Jerry Cahill and Emily Schaller’s bike ride is no small feat. This year’s Bike to Breathe event covers an extraordinary 500 miles. For the average person that is more than a challenge. For someone with cystic fibrosis, it could have called unimaginable a short 25 years ago.
Throughout their ride, both Jerry and Em, as Emily likes to be called, will be preforming at their very best. As onlookers, we watch and cheer them on as they ride past us with their Team Boomer caravan in tow. Beyond the ride, there is more than meets the eye, though. Hidden behind the pavement are the hours of physical care. A person with CF is expected to maintain the highest level of medical alertness and compliance to a rigorous treatment routine. The average patient will spend an hour and a half in the morning plus another hour and a half in the evening taking care of his or her lungs with aerosolized steroids, bronchodilators and antibiotics. These medications are designed for a few tasks, to clear and thin out any mucus blocking the airways. There is also vibrating vest that the patients wear during these treatment sessions that very violently shake the lungs making it much easier for people like Jerry (prior to transplant), Emily and I to cough up mucus.
Aside from the daily 3+ hours of treatments, people with CF take an enormous number of pills throughout the day. These pills range vitamins, to pancreatic enzymes, to natural supplements, all the way to different antibiotics. Many of these pills are time sensitive and cannot be forgotten.
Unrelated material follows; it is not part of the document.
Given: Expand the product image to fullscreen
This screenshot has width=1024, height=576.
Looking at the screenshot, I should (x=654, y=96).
If that’s not enough, most of us are told to take in as much as four to five thousand calories per day to meet our caloric needs. Because there is excess mucus build up, a CF patient’s lungs, our lungs, often harbor some of the world’s deadliest antibiotic-resistant bacteria. Our bodies are taxed day in and day out with the ever-present fight against these bugs, as we like to call them. The amount of energy we spend dealing with this problem, without any athletic activity, is already enormous. Compound that with 60-80 miles on a bike per day, and we are talking Michael Phelps or J.J. Watt size diets.
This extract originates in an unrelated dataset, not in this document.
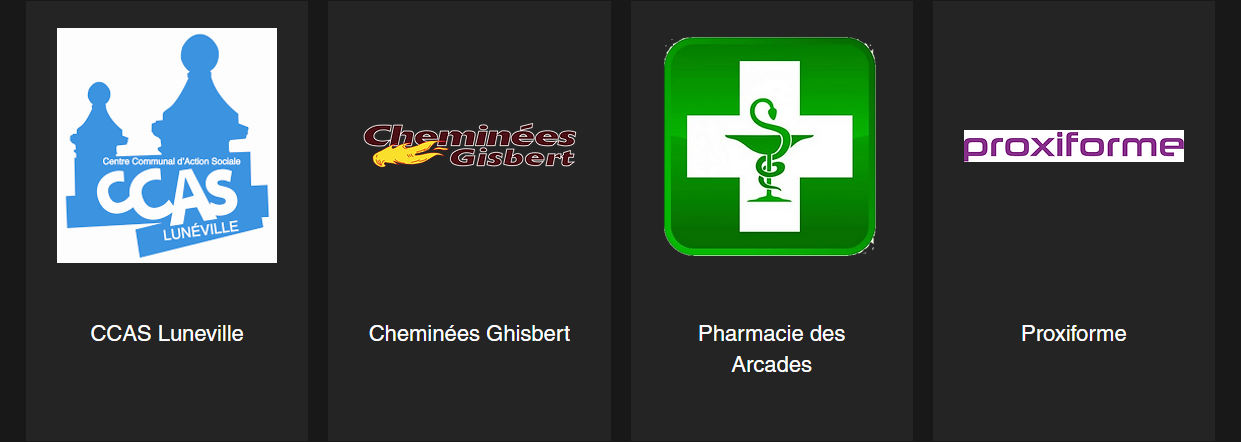This screenshot has height=442, width=1241.
Task: Click the Cheminées Gisbert flame logo
Action: point(470,146)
From day one, people with CF are taught that every single thing that goes into care is a priority. We very quickly learn that complacency buys us a life worth living. If we overlook any task associated with our health, things can go bad very quickly.
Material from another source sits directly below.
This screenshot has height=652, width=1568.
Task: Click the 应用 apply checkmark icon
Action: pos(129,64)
There are no days off – we have never had a vacation day from our illness. Our fight our tiresome; it is tedious; our victories are often rewarded with another set of challenges; but we do whatever it takes to stay healthy – to stay alive. Jerry and Emily are both shining examples of what many people with cystic fibrosis strive for – a life that includes far more than the inside of a hospital room; more than hours spent sitting in a chair hooked up to a nebulizer or IV pole; more than the lonely path of chronic illness.
Where there is success, there is hope. Where there is hope, there is determination, resolve and resiliency in fighting against the only enemy a lot of us have ever known.